Sunday 6 March 2011

Kirain Handuk, ternyata...

Hooahh capek banget, pemburuan tiket yang belum mendapatkan hasil. Sesampai di hotel, kami pun langsung merebahkan badan, tulang punggung ama kakiku terasa pegal banget.

"Hoi mandi dulu sana, kotor-kotor kok langsung naik kasur", kata mama.

"siap bos"

Byur..byur..byur... (suaranya kok kayak mandi pake gayung aja, ndeso, padahal mandi pake shower lho)

Seger banget deh abis mandi. Tiduran lagi ah..

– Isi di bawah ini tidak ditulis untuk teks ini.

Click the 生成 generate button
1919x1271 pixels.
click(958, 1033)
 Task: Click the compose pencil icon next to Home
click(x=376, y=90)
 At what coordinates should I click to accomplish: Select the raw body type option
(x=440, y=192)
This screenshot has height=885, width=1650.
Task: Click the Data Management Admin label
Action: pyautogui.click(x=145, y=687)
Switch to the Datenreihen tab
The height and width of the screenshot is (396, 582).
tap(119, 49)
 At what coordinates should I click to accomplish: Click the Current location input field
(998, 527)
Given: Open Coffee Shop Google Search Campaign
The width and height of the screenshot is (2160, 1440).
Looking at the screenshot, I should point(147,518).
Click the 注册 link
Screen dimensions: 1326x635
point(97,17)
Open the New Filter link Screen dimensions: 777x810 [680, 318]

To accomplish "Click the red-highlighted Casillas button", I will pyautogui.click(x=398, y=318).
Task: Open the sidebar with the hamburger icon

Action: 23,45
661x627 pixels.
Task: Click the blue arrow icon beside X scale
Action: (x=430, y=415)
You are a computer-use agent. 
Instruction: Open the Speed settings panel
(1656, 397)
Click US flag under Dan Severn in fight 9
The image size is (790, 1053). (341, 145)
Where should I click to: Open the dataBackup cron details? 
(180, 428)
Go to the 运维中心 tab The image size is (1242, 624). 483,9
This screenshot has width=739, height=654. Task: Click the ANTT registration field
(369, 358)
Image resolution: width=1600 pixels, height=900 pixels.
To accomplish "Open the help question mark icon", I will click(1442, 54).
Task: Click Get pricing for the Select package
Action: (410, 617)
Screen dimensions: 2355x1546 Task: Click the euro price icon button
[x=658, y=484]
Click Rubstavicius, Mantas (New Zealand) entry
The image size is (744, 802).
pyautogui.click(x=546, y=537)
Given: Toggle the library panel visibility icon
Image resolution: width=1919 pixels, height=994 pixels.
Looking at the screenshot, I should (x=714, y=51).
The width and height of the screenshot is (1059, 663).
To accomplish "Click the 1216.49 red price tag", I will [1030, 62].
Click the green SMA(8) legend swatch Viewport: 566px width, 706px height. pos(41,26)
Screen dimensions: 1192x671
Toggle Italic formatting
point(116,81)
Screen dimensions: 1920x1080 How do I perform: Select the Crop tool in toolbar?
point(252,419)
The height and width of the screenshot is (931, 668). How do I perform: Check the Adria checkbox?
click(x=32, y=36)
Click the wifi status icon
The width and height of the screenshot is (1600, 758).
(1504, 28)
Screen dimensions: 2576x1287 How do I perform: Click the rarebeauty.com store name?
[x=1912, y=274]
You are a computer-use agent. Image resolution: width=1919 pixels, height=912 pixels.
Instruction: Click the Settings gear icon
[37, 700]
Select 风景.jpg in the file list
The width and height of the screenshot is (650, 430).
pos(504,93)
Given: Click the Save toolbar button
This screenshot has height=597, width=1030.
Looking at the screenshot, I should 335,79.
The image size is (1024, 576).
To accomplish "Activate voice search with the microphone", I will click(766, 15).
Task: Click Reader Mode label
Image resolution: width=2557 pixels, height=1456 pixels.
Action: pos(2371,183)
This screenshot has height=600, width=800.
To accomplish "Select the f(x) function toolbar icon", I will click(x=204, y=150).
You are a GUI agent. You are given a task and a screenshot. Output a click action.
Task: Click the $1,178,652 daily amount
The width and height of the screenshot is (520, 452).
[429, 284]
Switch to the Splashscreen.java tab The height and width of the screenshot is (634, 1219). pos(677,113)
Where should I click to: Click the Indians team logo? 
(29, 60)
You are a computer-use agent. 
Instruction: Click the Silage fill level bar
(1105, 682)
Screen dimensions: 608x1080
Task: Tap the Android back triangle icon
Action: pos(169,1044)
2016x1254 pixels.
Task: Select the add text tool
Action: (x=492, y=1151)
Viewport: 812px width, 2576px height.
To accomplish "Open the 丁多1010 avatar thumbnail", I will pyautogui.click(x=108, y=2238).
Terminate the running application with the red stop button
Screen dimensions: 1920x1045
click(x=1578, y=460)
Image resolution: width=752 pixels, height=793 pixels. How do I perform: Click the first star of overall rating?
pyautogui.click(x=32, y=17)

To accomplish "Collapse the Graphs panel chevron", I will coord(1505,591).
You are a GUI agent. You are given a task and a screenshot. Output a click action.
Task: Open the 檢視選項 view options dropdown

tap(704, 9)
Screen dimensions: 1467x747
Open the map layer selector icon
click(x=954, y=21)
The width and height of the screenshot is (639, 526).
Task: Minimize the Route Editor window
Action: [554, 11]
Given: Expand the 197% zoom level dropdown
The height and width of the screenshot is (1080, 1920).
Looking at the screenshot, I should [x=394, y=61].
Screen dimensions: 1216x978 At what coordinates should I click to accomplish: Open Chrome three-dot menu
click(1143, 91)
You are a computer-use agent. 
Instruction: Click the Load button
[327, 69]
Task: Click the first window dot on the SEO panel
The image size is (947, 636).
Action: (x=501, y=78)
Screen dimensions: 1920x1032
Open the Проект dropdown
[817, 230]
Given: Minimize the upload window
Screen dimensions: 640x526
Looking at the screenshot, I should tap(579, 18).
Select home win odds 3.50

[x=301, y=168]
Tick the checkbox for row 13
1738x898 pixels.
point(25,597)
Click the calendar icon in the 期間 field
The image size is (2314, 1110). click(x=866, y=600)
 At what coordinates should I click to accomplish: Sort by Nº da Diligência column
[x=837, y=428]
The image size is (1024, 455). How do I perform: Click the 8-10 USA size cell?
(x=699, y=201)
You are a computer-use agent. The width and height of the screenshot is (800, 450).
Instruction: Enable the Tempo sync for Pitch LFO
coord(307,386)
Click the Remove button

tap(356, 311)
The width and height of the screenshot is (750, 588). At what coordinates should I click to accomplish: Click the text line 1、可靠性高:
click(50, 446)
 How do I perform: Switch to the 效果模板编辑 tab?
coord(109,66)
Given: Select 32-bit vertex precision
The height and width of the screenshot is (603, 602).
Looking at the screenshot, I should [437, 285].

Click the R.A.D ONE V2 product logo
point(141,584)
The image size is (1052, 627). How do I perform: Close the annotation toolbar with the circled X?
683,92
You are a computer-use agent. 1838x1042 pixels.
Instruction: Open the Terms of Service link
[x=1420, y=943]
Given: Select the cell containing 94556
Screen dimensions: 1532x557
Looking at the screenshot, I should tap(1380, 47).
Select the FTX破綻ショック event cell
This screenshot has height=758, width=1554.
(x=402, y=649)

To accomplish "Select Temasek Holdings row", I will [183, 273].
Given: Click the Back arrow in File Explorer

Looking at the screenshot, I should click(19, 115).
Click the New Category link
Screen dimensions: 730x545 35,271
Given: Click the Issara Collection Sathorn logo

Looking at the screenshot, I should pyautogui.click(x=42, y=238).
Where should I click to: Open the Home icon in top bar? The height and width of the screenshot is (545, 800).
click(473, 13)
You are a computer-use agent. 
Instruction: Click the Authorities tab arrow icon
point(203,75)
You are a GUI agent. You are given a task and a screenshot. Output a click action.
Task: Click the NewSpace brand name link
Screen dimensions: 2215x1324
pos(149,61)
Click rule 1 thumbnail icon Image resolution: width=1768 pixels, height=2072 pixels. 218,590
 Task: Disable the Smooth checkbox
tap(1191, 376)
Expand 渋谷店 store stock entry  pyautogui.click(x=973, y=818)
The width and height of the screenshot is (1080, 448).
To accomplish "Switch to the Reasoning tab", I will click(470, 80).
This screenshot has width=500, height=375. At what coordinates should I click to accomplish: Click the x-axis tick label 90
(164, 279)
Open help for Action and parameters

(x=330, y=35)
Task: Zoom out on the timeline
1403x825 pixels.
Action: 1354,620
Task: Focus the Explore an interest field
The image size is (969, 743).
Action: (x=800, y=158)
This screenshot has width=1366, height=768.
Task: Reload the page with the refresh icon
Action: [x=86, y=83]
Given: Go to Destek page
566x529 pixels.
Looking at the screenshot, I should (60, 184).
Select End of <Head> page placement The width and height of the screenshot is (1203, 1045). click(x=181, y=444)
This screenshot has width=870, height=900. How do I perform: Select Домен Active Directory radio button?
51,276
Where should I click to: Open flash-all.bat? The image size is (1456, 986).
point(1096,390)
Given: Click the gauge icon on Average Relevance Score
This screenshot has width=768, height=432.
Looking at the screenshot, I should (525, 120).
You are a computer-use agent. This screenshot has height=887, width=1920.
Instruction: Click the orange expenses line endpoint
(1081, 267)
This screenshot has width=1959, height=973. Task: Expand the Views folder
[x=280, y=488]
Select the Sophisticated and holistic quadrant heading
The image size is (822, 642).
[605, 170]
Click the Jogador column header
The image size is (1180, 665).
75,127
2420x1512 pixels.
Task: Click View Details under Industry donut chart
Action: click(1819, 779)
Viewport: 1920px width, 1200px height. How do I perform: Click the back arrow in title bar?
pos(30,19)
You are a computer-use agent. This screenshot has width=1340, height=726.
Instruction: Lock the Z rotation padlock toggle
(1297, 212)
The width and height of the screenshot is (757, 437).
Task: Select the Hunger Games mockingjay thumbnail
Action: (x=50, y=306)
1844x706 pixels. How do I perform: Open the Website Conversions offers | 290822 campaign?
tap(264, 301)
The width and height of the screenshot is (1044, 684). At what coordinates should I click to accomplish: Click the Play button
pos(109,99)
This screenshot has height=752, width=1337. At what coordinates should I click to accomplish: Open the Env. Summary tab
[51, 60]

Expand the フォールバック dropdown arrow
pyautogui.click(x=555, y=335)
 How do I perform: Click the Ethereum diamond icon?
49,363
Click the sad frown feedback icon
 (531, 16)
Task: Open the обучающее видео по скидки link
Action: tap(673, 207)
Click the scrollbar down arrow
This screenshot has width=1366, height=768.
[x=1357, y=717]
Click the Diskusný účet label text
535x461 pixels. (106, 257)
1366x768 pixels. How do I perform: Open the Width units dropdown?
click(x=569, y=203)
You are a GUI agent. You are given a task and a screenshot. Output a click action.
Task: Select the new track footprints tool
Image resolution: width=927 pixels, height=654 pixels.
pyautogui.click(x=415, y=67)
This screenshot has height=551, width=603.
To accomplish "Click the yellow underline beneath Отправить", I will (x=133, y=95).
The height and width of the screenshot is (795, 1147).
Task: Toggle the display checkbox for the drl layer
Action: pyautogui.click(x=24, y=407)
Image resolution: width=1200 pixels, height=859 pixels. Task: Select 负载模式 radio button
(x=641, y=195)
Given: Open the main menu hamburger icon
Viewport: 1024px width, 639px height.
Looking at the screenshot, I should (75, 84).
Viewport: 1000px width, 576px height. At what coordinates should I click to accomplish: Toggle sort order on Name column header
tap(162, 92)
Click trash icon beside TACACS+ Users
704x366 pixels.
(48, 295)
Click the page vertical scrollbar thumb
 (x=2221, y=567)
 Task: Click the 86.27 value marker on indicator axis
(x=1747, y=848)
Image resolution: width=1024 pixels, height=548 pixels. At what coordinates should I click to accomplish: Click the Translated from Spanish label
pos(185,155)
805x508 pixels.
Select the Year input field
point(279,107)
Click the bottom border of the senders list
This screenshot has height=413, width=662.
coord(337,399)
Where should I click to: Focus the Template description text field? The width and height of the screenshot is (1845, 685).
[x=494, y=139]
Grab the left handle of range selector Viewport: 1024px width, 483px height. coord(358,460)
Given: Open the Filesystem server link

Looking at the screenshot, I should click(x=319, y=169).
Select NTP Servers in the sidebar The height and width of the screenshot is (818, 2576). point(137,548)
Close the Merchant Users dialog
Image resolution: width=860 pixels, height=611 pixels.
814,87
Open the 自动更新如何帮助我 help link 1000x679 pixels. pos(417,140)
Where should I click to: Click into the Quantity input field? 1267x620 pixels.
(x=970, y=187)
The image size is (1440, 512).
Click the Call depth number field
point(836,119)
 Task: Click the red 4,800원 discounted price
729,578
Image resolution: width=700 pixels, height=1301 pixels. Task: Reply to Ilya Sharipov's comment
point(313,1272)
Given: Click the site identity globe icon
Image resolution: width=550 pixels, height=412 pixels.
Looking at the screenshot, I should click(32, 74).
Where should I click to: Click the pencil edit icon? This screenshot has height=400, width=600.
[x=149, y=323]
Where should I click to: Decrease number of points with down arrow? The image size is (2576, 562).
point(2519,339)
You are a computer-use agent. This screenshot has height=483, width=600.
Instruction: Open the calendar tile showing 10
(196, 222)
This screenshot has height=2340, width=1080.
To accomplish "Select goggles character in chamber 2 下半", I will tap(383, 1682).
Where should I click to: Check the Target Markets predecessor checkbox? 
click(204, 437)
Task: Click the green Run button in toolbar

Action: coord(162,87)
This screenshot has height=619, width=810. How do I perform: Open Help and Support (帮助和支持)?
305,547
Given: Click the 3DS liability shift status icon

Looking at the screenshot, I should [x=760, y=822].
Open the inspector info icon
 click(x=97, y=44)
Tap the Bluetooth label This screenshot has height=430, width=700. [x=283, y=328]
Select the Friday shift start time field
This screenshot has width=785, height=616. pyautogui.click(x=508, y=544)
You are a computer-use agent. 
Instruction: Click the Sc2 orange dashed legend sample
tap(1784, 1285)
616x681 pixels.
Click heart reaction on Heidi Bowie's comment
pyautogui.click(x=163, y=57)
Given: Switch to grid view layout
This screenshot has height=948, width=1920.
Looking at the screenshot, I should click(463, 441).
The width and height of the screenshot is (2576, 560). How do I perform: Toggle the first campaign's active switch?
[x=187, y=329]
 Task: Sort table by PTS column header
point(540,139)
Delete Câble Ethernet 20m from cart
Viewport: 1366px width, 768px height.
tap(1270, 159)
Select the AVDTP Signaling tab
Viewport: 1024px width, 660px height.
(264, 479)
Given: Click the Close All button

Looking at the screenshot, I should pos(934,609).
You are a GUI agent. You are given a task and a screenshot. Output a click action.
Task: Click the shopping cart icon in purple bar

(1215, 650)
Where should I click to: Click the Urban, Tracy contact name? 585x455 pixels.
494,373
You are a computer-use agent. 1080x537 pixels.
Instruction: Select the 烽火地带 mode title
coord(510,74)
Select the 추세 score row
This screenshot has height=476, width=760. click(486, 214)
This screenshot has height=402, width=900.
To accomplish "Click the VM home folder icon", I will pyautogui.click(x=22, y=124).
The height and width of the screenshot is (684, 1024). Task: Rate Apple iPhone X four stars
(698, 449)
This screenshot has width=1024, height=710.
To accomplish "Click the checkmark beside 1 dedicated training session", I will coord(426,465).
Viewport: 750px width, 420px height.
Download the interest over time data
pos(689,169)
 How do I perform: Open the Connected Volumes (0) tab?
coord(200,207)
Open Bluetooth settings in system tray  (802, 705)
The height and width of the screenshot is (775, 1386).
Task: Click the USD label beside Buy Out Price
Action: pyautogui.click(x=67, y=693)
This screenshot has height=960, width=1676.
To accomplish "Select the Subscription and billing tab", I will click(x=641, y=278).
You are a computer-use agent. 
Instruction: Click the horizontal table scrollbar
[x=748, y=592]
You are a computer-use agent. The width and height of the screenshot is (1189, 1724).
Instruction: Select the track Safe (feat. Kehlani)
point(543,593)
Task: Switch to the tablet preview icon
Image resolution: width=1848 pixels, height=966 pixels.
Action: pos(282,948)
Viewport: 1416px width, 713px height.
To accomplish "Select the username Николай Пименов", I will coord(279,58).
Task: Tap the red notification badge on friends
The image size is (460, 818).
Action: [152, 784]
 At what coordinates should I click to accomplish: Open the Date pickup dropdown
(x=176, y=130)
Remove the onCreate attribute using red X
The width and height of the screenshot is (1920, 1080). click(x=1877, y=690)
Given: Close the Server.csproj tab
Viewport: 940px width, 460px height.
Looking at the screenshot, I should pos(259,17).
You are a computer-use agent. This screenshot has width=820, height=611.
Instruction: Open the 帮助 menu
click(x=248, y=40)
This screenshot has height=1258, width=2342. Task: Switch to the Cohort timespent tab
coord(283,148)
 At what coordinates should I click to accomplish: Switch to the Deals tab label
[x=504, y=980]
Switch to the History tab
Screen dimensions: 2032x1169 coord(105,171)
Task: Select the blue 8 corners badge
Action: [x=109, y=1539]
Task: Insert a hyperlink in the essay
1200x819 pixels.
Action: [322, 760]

Sekarang giliran adikku mandi.

"Hoi sapa yang handukan pake ini?", kata adikku sambil nunjukkin barang bukti.

"Aku, kenapa Na?"

"wakakaka, hihihii, hahahaa", Adikku ga berenti ketawa ngekek (terbahak-bahak).

"Ini keset kenapa buat handukan? Ndeso banget sih"

Mama yang mendengar pun tak kuasa menahan geli. Suara ketawa pun menggelegar di dalam kamar.

"Buset dah, kirain handuk, lha orang ditaruh di gantungan handuk sih"

Saturday 12 February 2011

Memburu Tiket Bus Menuju Genting

Masih di hari yang sama, kami pun sampai di hotel tempat kami menginap, Imperial Hotel. Ini nih tampilan depannya, keren kan? Tak hanya tampilan depannya, di dlamnya pun lumayan bagus. Kok cuma lumayan? Ya daripada lumanyun. Informasi hotel ini aku dapatkan dari seorang teman semasa kuliah di Jogja dulu. Namanya cie evy, dia yang merekomendasikan supaya kami tinggal di hotel ini. Hotel yang paling laris buat wisatawan karena harganya terjangkau dan hotelnya pun bagus.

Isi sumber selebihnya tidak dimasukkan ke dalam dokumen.